But when it comes down to the nitty gritty – what separates notebooks that help maximize output versus notebooks that run annoyingly slow after a few months – I just can't give the Z51 a raving review.

We liked

The Z51's beautiful black and silver design will complement any desk space. Lenovo's wide, number-pad-packing keyboard is a peach to use, even if the clickpad at the bottom is a bit too wide. The FHD display makes watching content enjoyable, even if you can't touch the screen.

We disliked

There's no point looking good if you don't outperform the competition. A laptop with a Core i5 processor should not get trounced in head-to-head benchmarks against laptops with previous generation processors, let alone a much weaker processor designed for tablets, like the Core M.

* STORED DATA *
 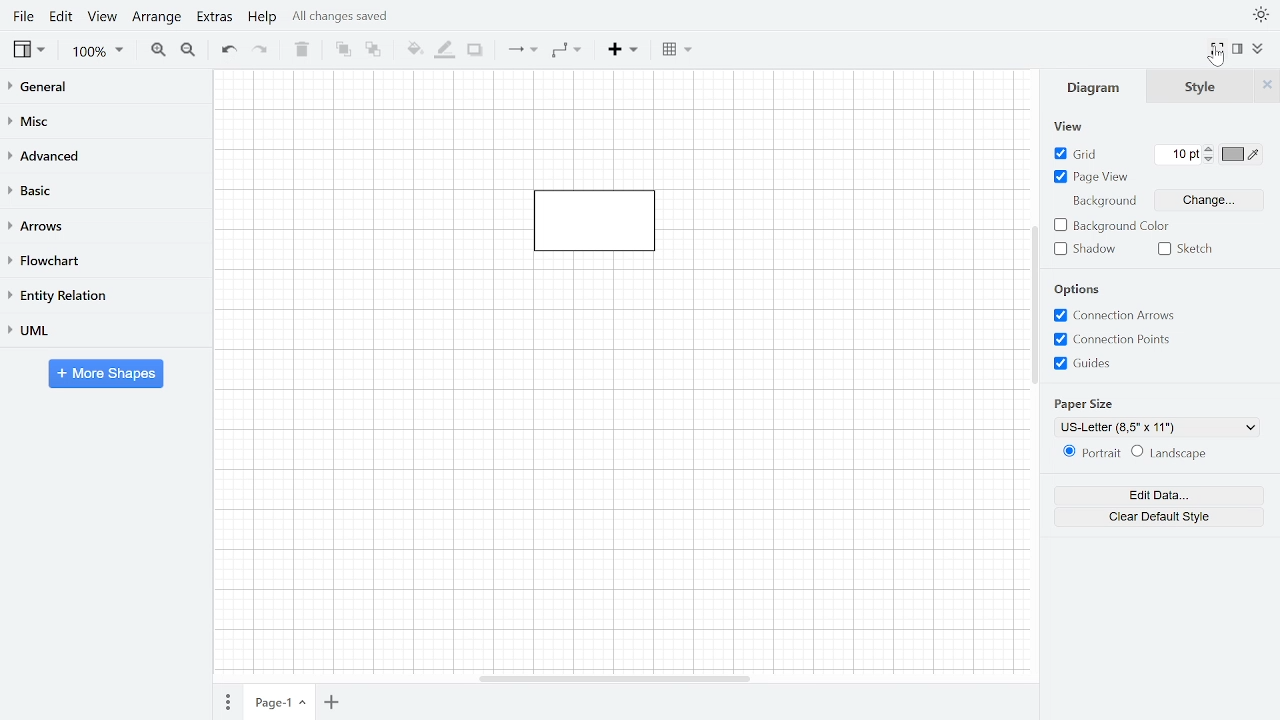 I want to click on Advanced, so click(x=105, y=158).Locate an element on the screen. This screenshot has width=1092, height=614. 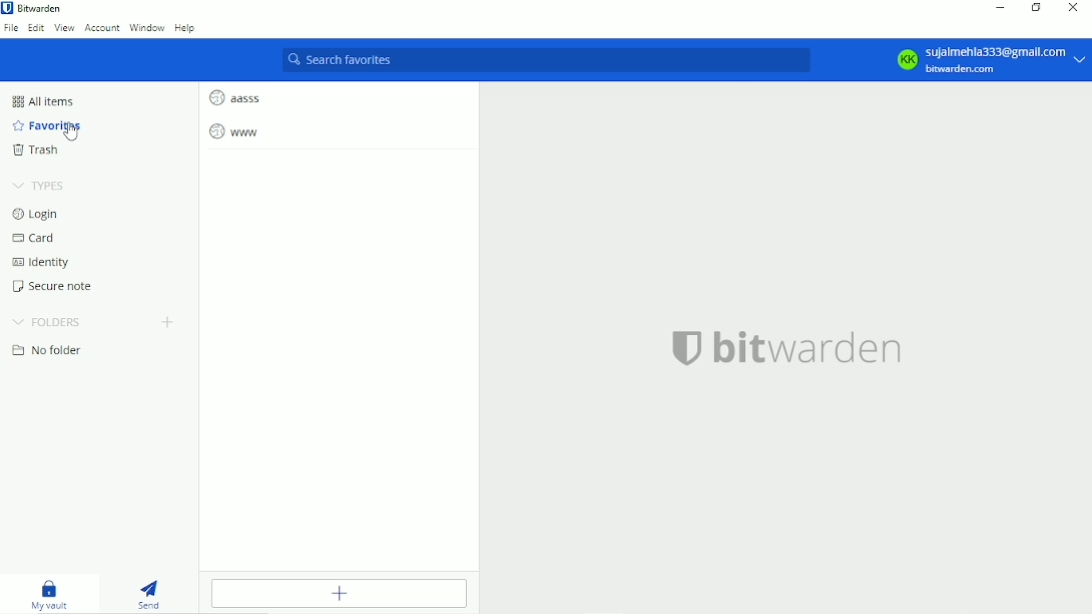
Add item is located at coordinates (337, 593).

* TASKS TO PERFORM *
(a) Revise the Lenovo Z51 review starting at "But when it" and ending at "a raving review.", replacing "raving" with "glowing".
(b) Answer these from the Lenovo Z51 review:
(i) What colors make up the Z51's design?
(ii) What flaw does the review find in the clickpad?
(iii) Which processor does the review name as designed for tablets?
(c) Resume the Lenovo Z51 review after its final sentence.

* RESPONSES TO THE EXERCISE *
(a)
But when it comes down to the nitty gritty – what separates notebooks that help maximize output versus notebooks that run annoyingly slow after a few months – I just can't give the Z51 a glowing review.

(b)
(i) Black and silver.
(ii) It is a bit too wide.
(iii) The Core M.

(c)
And when you factor that poor performance into the laptop's dreadful battery life, you're looking at a device that performs slightly better than a smartphone, lasts almost as long, and weighs 10 times as much.

Final verdict

Spend a little extra money and buy a laptop that looks as good as the Z51, but performs as well as its competitors. Both the ZenBook UX305 and the Acer Aspire V7 are better-suited for the student and educator, despite lacking the same number of ports and connections as the Z51.

While I don't recommend the Z51 entirely, I will say that if a stunning, non-touch FHD display and a slick-looking chassis are your priorities, the Z51 excels in both departments.